## [GOAL]
Could you put the lines of the listing, from the line with "Task: Click browse" up to and including the line with "Action: coord(113,217)", into a JSON list of strings with one string per line and blank lines left out?

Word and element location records
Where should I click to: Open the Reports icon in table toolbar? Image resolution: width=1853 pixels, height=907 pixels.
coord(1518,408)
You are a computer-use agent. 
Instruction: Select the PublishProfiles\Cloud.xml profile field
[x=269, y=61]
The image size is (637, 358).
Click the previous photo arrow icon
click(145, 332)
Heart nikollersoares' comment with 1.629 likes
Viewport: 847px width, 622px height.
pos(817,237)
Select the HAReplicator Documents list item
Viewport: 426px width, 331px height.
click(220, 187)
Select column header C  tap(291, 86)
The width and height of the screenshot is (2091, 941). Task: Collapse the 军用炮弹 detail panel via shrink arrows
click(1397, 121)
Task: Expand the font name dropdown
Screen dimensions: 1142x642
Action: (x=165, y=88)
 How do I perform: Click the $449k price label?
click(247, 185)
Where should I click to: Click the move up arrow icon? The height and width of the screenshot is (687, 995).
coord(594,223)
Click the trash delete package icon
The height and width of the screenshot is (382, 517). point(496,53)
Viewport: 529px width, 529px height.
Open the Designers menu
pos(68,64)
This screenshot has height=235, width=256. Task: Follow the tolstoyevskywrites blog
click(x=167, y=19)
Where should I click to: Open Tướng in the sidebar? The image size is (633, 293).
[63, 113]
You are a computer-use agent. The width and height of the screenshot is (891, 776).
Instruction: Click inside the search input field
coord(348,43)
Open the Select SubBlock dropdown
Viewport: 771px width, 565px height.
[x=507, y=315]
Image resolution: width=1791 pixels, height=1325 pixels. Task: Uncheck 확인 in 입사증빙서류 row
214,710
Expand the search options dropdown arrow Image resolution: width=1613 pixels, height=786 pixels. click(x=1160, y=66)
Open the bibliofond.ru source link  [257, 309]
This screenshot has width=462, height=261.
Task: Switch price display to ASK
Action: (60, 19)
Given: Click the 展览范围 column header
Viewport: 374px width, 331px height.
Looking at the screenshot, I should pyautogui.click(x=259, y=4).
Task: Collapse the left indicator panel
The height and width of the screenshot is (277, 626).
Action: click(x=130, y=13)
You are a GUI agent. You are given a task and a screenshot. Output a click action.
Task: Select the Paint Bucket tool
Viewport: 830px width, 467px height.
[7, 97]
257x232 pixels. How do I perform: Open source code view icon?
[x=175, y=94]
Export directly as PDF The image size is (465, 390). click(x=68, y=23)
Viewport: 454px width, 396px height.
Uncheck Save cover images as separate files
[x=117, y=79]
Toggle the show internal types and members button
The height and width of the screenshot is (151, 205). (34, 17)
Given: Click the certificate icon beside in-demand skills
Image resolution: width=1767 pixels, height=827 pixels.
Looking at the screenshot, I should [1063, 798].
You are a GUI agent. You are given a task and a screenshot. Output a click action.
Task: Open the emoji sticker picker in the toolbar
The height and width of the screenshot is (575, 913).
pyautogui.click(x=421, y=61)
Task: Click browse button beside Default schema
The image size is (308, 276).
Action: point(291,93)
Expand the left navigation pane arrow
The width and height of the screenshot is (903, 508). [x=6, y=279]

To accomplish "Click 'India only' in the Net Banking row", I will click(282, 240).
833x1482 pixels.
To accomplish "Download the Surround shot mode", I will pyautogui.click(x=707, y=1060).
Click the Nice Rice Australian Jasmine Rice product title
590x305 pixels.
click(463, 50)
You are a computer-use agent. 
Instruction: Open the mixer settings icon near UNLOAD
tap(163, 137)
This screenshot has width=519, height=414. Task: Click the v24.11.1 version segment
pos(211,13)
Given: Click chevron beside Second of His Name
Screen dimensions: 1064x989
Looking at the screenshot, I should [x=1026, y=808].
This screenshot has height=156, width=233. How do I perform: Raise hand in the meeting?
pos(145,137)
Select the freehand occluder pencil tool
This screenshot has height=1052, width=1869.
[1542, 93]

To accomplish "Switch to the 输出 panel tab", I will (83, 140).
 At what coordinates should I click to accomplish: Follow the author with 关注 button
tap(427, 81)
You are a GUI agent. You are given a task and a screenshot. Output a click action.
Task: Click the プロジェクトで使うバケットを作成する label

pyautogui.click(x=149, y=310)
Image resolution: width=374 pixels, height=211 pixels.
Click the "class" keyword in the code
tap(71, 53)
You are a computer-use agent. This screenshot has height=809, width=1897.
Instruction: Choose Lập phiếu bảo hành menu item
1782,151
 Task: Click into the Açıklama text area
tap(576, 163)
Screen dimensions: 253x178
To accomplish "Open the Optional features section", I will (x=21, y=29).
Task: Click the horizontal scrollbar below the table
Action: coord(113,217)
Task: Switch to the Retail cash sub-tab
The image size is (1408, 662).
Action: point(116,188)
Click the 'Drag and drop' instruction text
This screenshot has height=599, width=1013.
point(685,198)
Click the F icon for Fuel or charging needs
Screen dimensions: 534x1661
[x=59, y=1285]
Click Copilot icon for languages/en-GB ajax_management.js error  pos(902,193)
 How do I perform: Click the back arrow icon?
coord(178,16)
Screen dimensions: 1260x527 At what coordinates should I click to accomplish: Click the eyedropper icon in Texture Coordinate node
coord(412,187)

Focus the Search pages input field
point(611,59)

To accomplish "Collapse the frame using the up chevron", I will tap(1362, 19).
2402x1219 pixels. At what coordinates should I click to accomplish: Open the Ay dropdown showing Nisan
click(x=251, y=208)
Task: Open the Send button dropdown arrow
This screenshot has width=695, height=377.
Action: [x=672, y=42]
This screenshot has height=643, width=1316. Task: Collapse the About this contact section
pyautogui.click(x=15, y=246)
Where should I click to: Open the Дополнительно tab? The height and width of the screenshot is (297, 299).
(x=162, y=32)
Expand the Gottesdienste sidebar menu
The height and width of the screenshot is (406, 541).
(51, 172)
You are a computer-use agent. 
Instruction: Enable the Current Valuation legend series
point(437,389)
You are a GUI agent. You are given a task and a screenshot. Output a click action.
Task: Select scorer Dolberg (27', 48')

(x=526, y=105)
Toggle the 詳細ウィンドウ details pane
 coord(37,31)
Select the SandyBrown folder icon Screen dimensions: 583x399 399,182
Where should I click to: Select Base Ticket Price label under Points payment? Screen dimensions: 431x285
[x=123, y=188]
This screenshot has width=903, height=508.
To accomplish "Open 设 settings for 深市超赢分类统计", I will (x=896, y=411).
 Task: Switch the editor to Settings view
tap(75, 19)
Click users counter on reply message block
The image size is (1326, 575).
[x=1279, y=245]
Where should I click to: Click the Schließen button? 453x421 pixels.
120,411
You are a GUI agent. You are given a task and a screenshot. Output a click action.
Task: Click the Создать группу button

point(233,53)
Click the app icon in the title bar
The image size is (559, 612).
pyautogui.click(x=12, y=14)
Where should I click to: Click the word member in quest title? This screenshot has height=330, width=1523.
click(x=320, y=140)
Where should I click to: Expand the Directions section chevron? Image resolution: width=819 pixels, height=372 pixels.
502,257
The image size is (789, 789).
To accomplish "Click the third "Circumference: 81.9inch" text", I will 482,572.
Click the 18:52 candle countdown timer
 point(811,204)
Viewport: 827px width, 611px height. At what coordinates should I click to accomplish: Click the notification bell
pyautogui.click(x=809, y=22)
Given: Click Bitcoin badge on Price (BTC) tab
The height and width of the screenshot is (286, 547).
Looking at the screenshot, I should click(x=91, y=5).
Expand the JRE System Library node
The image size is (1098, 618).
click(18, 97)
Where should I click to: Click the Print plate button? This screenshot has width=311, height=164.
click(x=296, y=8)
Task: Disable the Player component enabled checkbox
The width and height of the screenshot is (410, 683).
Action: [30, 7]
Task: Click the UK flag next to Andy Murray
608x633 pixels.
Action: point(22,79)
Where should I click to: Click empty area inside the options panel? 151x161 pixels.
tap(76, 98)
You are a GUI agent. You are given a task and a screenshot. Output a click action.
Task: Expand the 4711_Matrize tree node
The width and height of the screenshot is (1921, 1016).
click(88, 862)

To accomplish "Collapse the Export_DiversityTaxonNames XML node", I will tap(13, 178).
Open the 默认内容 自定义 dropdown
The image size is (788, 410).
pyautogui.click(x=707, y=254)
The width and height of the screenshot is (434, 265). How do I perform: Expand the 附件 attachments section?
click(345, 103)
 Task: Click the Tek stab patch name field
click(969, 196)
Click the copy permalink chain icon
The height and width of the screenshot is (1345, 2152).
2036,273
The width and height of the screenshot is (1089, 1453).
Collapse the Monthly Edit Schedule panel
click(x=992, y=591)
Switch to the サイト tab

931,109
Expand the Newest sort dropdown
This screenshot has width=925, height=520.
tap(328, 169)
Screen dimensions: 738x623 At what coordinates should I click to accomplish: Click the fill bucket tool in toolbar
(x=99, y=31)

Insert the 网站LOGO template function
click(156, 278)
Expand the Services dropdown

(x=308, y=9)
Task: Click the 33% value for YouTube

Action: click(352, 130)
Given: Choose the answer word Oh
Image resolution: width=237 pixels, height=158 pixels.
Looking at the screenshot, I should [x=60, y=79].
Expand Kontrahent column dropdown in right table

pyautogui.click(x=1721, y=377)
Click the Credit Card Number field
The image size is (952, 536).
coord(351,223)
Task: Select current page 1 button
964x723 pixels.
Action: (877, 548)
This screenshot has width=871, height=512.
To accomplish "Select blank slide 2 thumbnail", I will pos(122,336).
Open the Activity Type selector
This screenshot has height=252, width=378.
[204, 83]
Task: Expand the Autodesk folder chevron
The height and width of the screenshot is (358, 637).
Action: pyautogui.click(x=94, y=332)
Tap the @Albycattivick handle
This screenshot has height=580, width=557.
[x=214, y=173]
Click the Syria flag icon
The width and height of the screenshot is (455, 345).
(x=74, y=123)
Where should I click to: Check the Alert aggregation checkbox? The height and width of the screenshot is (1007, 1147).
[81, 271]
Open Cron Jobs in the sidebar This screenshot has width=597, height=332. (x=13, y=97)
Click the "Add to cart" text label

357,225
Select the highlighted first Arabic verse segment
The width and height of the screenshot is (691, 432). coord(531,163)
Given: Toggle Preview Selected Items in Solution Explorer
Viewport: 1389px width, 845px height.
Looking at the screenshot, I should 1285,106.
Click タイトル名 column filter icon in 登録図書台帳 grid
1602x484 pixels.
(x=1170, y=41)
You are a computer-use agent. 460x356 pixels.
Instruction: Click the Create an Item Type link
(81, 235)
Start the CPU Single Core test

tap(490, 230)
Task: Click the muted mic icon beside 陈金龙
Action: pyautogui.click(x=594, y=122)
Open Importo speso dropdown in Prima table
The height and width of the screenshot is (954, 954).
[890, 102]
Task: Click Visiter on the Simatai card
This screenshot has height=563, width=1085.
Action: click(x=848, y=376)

## [EXPECTED ANSWER]
[
  "Task: Click browse button beside Default schema",
  "The image size is (308, 276).",
  "Action: point(291,93)",
  "Expand the left navigation pane arrow",
  "The width and height of the screenshot is (903, 508). [x=6, y=279]",
  "To accomplish \"Click 'India only' in the Net Banking row\", I will click(282, 240).",
  "833x1482 pixels.",
  "To accomplish \"Download the Surround shot mode\", I will pyautogui.click(x=707, y=1060).",
  "Click the Nice Rice Australian Jasmine Rice product title",
  "590x305 pixels.",
  "click(463, 50)",
  "You are a computer-use agent. ",
  "Instruction: Open the mixer settings icon near UNLOAD",
  "tap(163, 137)",
  "This screenshot has width=519, height=414. Task: Click the v24.11.1 version segment",
  "pos(211,13)",
  "Given: Click chevron beside Second of His Name",
  "Screen dimensions: 1064x989",
  "Looking at the screenshot, I should [x=1026, y=808].",
  "This screenshot has height=156, width=233. How do I perform: Raise hand in the meeting?",
  "pos(145,137)",
  "Select the freehand occluder pencil tool",
  "This screenshot has height=1052, width=1869.",
  "[1542, 93]",
  "To accomplish \"Switch to the 输出 panel tab\", I will (83, 140).",
  " At what coordinates should I click to accomplish: Follow the author with 关注 button",
  "tap(427, 81)",
  "You are a GUI agent. You are given a task and a screenshot. Output a click action.",
  "Task: Click the プロジェクトで使うバケットを作成する label",
  "pyautogui.click(x=149, y=310)",
  "Image resolution: width=374 pixels, height=211 pixels.",
  "Click the \"class\" keyword in the code",
  "tap(71, 53)",
  "You are a computer-use agent. This screenshot has height=809, width=1897.",
  "Instruction: Choose Lập phiếu bảo hành menu item",
  "1782,151",
  " Task: Click into the Açıklama text area",
  "tap(576, 163)",
  "Screen dimensions: 253x178",
  "To accomplish \"Open the Optional features section\", I will (x=21, y=29).",
  "Task: Click the horizontal scrollbar below the table",
  "Action: coord(113,217)"
]